I agree completely with Lorna. It would really be nice if we could deduct points for non-matching parents, but not for non-matching spouses and children.
How does IntNamesDeduction work. Does the entire name have to not match in order to get the deduction?
Yes, that is correct. If both Names exist, and their matches result in zero points, then the deduction is applied. You can influence this with values of IntLastNameScore, IntForeNameRight and IntSoundexNames, which can be zero, and IntForeNameWrong that can even be negative.
Lorna asked
Could the scoring for the matching of parents’ names be handled separately from spouse and 1st child names?
and Bill asked
It would really be nice if we could deduct points for non-matching parents, but not for non-matching spouses and children.
Yes OK, I will add separate IntNamesDeductIndi=0, IntNamesDeductFath=-5, IntNamesDeductMoth=-5, IntNamesDeductSpou=0, IntNamesDeductChld=0 in the next Version.
Lorna asked
Would it be possible to separate the timespan for the 'After', 'Before', 'From', 'To' dates from the timespan for the 'Approximate'/'Calculated'/'Estimated' Year only Dates?
Yes OK, I will have IntDatesTimespan=50 and IntDatesVariance=5 for these two values respectively.
All these little tweaks are progressively slowing the Plugin down again, but is it still running fast enough, especially on the larger databases?
I have tried to incorporate many of the checks you have suggested to identify your Real Duplicates and eliminate the False Candidates. Are there any Real Duplicates the Plugin is still NOT finding? Are there any False Candidates the Plugin should be eliminating?
I still have the Non-Duplicates Management trick up my sleeve.
Mike Tate is researching the TATE and SCOTT family tree and all relations.
I'm still getiing quite a lot of "Matches" with the same fornames but different Surnames and born in different places.
However the highest score I've got for anyone with 1.7 was 50 and most only score about 20 or lower. I had one genuine duplicate with identical names, and DOB within 1 year, that only got a score of 13,probably because there was no place info for one of them. Even the parents mached up.
John ~ Could you post the details of a few of the highest scoring False Candidates, and details of the low scoring Real Duplicates that should be scoring more than 13 if the Individual Names and both Parents match, unless there are also some mismatching Events.

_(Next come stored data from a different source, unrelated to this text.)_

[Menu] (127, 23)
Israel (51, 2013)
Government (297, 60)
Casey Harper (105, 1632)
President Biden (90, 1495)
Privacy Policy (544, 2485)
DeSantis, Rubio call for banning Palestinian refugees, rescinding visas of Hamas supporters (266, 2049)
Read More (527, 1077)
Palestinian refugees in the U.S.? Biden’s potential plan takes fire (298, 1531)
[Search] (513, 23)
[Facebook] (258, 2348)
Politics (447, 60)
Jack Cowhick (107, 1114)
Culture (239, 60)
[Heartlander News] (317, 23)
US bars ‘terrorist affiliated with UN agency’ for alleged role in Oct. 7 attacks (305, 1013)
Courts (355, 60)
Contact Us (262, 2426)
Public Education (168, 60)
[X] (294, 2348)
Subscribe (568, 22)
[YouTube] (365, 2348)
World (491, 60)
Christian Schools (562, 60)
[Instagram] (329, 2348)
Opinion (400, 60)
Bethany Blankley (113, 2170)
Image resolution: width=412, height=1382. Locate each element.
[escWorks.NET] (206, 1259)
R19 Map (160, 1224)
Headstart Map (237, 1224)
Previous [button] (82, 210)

With regard to your Save Result Set Wish List Request, I will add an option to re-display the previous Result Set.
Mike Tate is researching the TATE and SCOTT family tree and all relations.
I'm still getting a lot of non-duplicates on my report. Many of these are high on my report mixed in with the actual duplicates. Most of these would be eliminated or dropped way down if the mis-matched parents names didn' result in so many points.

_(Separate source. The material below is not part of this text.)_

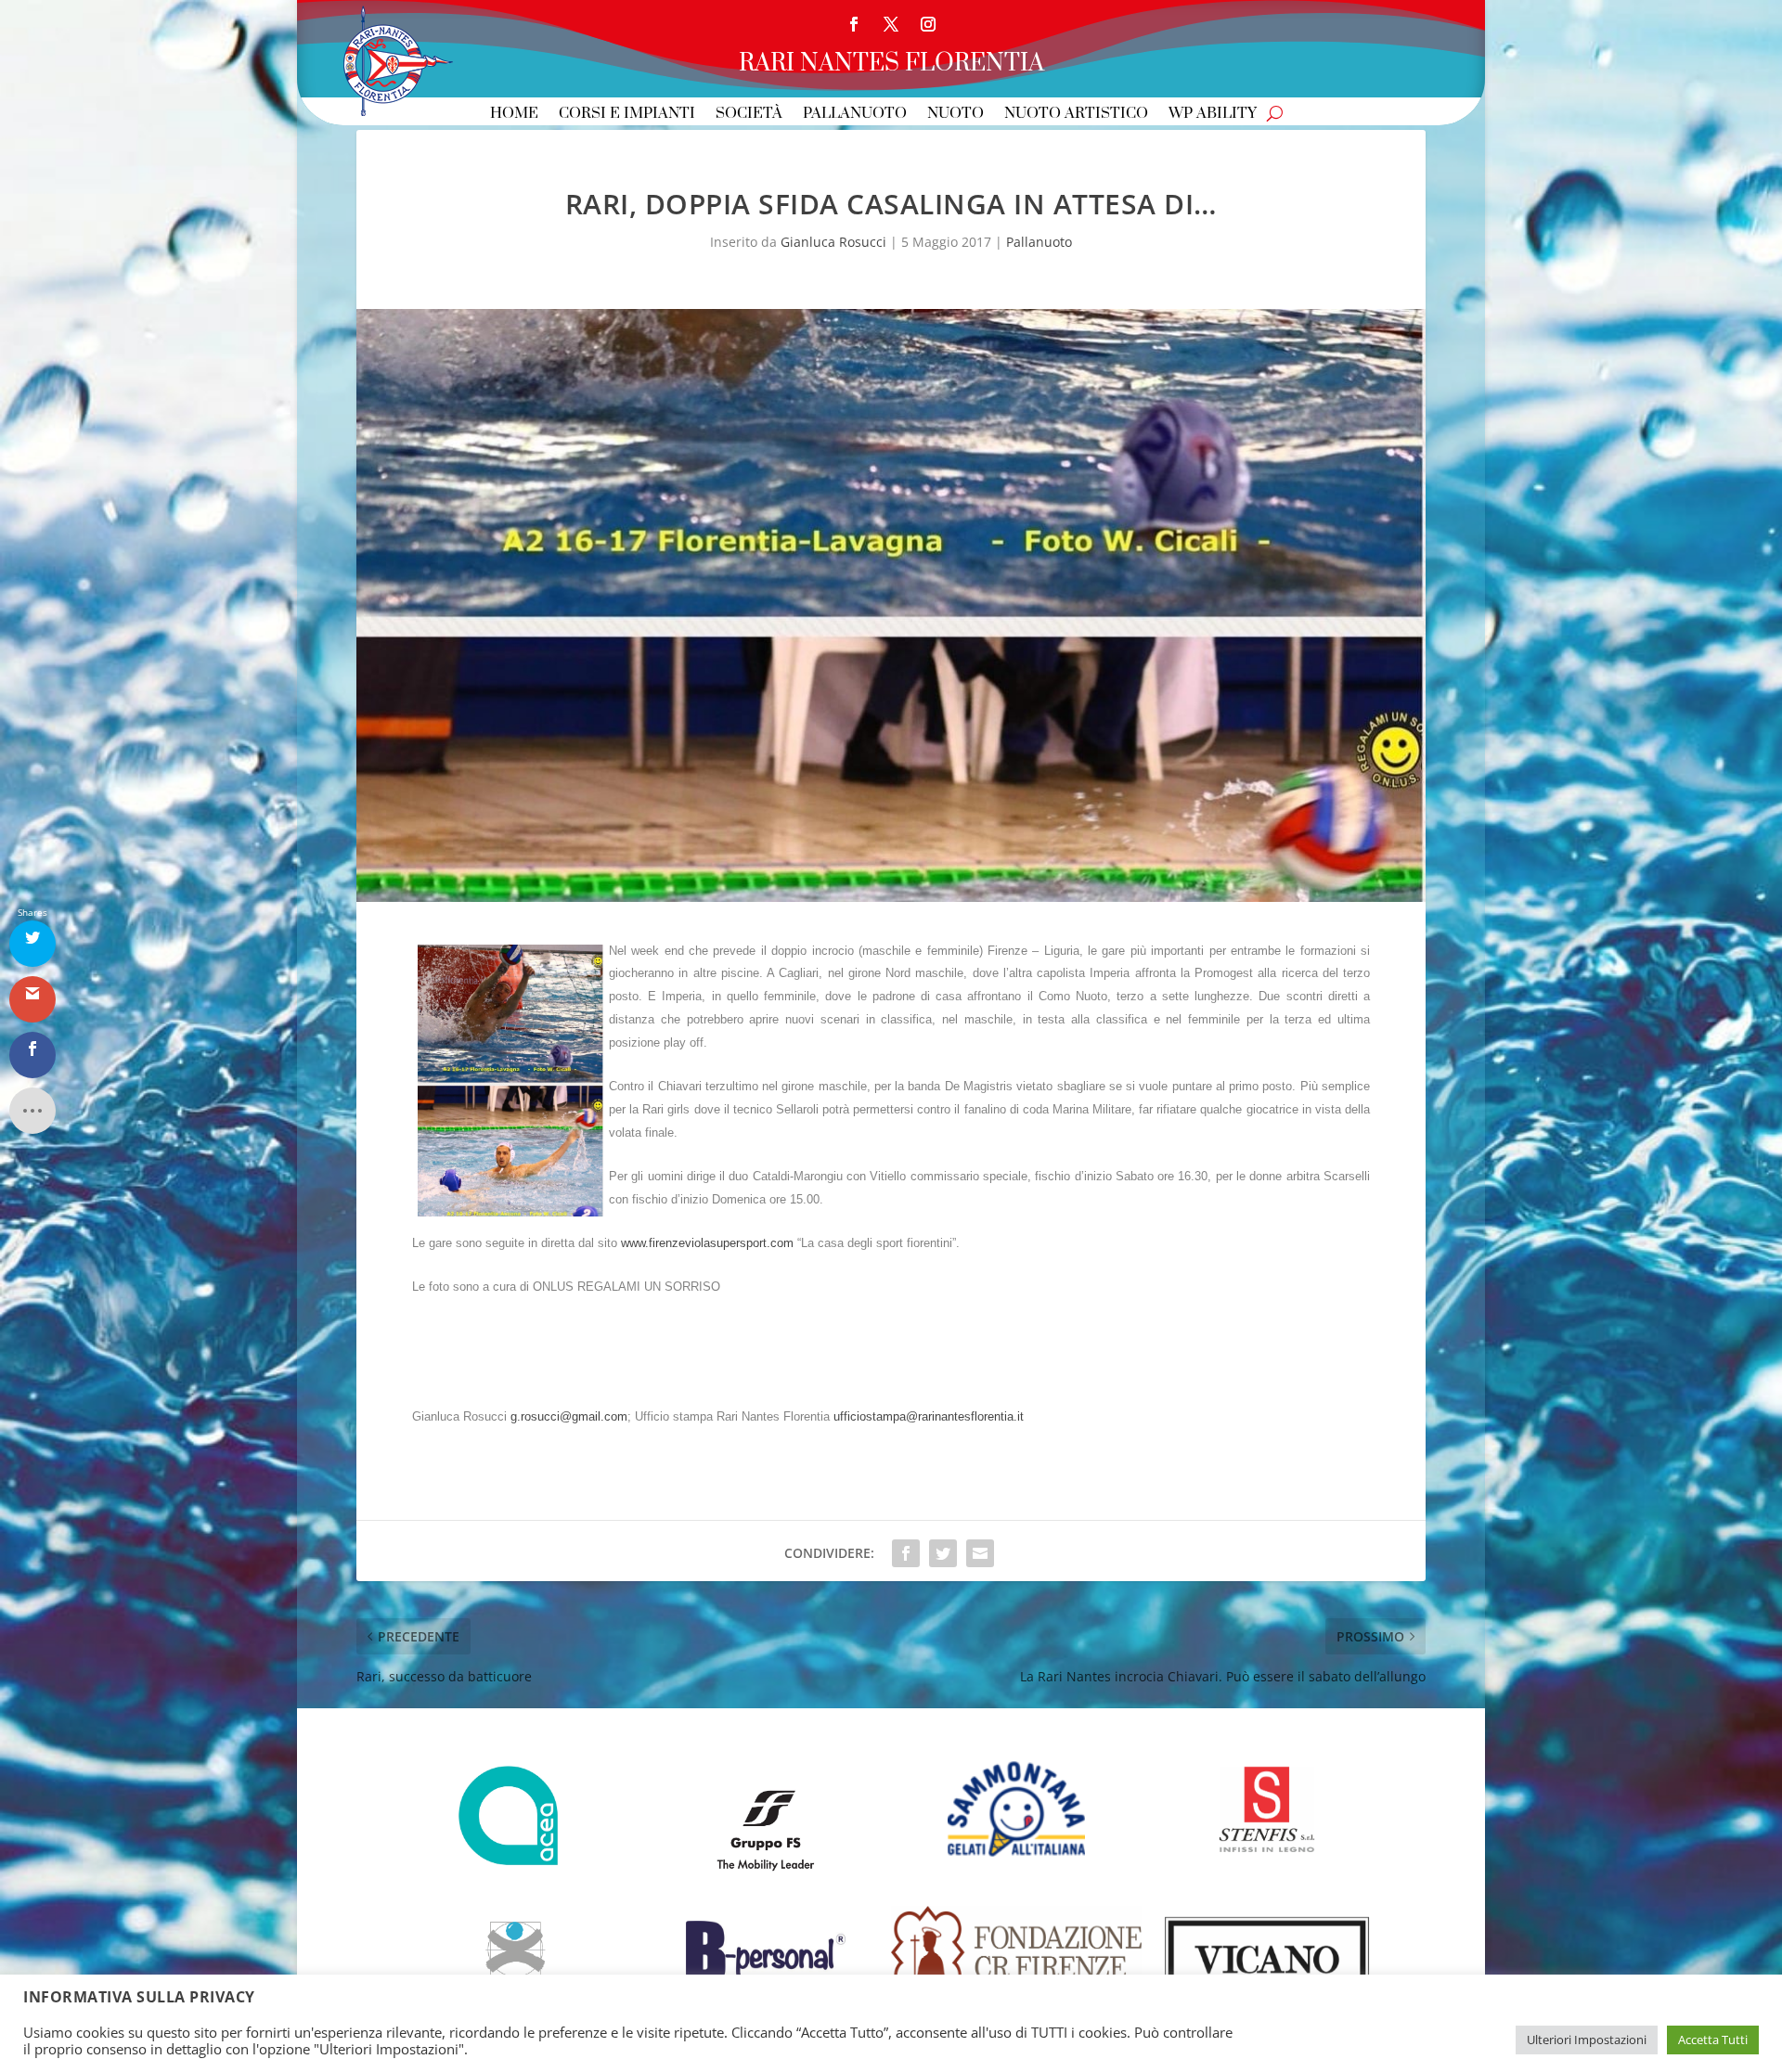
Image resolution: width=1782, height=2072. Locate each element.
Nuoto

Yes, that is correct. If both Names exist, and their matches result in zero points, then the deduction is applied. You can influence this with values of IntLastNameScore, IntForeNameRight and IntSoundexNames, which can be zero, and IntForeNameWrong that can even be negative.
Yes OK, I will add separate IntNamesDeductIndi=0, IntNamesDeductFath=-5, IntNamesDeductMoth=-5, IntNamesDeductSpou=0, IntNamesDeductChld=0 in the next Version.
If the new options you are adding work the same way, then will it really help all that much?
Since IntLastNameScore, IntForeNameRight IntSoundexNames and IntForeNameWrong apply to all name matches, if I set them to zero won't that also impact matching of names for the individuals themselves and for their spouses and children?
I would really like to leave name matching alone for the individuals, their spouses, and children and only impact mothers and fathers names if possible.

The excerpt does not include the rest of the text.